RECORDS PROVIDED below:

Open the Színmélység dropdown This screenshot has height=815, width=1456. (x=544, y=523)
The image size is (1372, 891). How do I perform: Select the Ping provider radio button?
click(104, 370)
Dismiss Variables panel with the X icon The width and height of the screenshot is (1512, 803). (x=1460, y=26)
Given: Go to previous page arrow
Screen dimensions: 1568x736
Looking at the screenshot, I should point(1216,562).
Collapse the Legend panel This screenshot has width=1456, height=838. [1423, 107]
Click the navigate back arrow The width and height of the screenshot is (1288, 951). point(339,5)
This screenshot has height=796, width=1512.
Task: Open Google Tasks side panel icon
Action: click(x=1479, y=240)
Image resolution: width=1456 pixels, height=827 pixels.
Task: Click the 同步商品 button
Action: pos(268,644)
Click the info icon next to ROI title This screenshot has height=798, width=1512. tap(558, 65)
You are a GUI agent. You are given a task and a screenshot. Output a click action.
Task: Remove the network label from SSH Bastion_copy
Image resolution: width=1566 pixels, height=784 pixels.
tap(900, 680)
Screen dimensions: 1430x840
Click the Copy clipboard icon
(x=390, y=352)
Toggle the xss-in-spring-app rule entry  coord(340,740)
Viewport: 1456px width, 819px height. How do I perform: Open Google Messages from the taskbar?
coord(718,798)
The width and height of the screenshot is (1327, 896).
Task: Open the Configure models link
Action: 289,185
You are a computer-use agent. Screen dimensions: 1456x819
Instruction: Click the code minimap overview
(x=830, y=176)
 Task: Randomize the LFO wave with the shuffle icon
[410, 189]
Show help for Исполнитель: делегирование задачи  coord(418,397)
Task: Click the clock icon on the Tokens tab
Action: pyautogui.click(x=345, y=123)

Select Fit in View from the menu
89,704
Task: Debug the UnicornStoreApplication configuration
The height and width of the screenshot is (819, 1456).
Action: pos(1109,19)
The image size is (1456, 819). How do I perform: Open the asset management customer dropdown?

End of RECORDS PROVIDED.

PROMPT. Every line with the string "agent" in the material should be returned.

EXERCISE OUTPUT.
You are a GUI agent. You are given a task and a screenshot. Output a click action.
You are a computer-use agent. Screen dimensions: 1456x819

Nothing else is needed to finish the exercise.